October 28, 2014 00:00:00


Ms Rousseff

SAO PAULO, Oct 27 (agencies): Despite opposition from nearly half of Brazil's voters, leftist President Dilma Rousseff won re-election on Sunday and will have another four years to try to revive growth in a once-booming economy gone stagnant.

The 66-year-old Rousseff, who was a Marxist guerrilla in her youth, overcame growing dissatisfaction with the economy, poor public services and corruption to narrowly clinch a second term for herself and the fourth in a row for her Workers' Party.

After a bitter, unpredictable campaign that pitted poorer Brazilians grateful for government anti-poverty programs against those exasperated with a stalled economy, Rousseff must now seek to continue flagship social services even as she tweaks economic policies to restore growth.

President Dilma Rousseff has promised to re-unite Brazil after narrowly winning re-election to a second term in office with 51.6% of the vote.

She said "dialogue" would be her top priority after a bitterly fought campaign against centre-right candidate Aecio Neves, who got 48.4% of the vote.

The left-wing leader said she wanted to be "a much better president than I have been until now".She faced mass protests last year against corruption and poor services.

But Ms Rousseff, who has been in power since 2010, remains popular with poor Brazilians thanks to her government's welfare programmes.

The vote split Latin America's biggest country almost evenly in two, along lines of social class and geography.

Whereas Dilma Rousseff did well in the poorer northern states, her opponent from the Brazilian Social Democracy Party (PSDB) took many of the wealthier and more developed southern parts of Brazil.

Most investors are skeptical that Rousseff can turn around the slumping economy after four years of ineffective industrial policies. Futures contracts for Brazil's Bovespa stock index expiring in December fell more than 6 percent on Monday before the Sao Paulo stock exchange opened, while Brazil's currency slipped 3 percent to a nearly six-year low.

Still, Rousseff and aides consistently shrug off market pessimism as little more than tantrums by speculators. As her camp celebrated victory late on Sunday, longtime foreign policy advisor Marco Aurelio Garcia told reporters that investors should relax and "take tranquilizers."

Speaking to a relieved crowd of supporters in Brasilia, the capital, Rousseff acknowledged the close race and the call for change expressed by many voters.

Her slim, three-point margin over centrist candidate Aecio Neves came largely thanks to gains against inequality and poverty since the Workers' Party first came to power in 2003.

Using the fruits of a commodity-fueled economic boom in the last decade, Brazil's government expanded welfare programs that helped lift more than 40 million people from poverty despite the current economic woes.

The "Brazilian model" has been adopted by center-left parties across Latin America and Rousseff's victory, however narrow, is a blow for conservatives in the region.

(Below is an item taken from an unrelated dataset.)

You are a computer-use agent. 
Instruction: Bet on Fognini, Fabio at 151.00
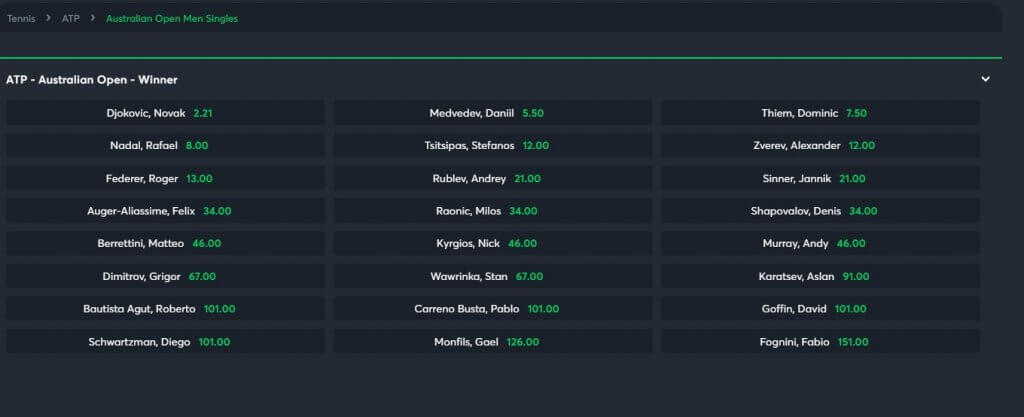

It also means there will be no dramatic improvement in ties with the United States, hit in recent years by trade disputes and U.S. government spying programs that infuriated Rousseff.

About 40 percent of Brazil's 200 million people live in households earning less than $700 a month, and it was their overwhelming support that gave Rousseff victory on Sunday.

Now, she pledges to deepen social benefits while working to revive an economy that fell into recession in the first half of this year.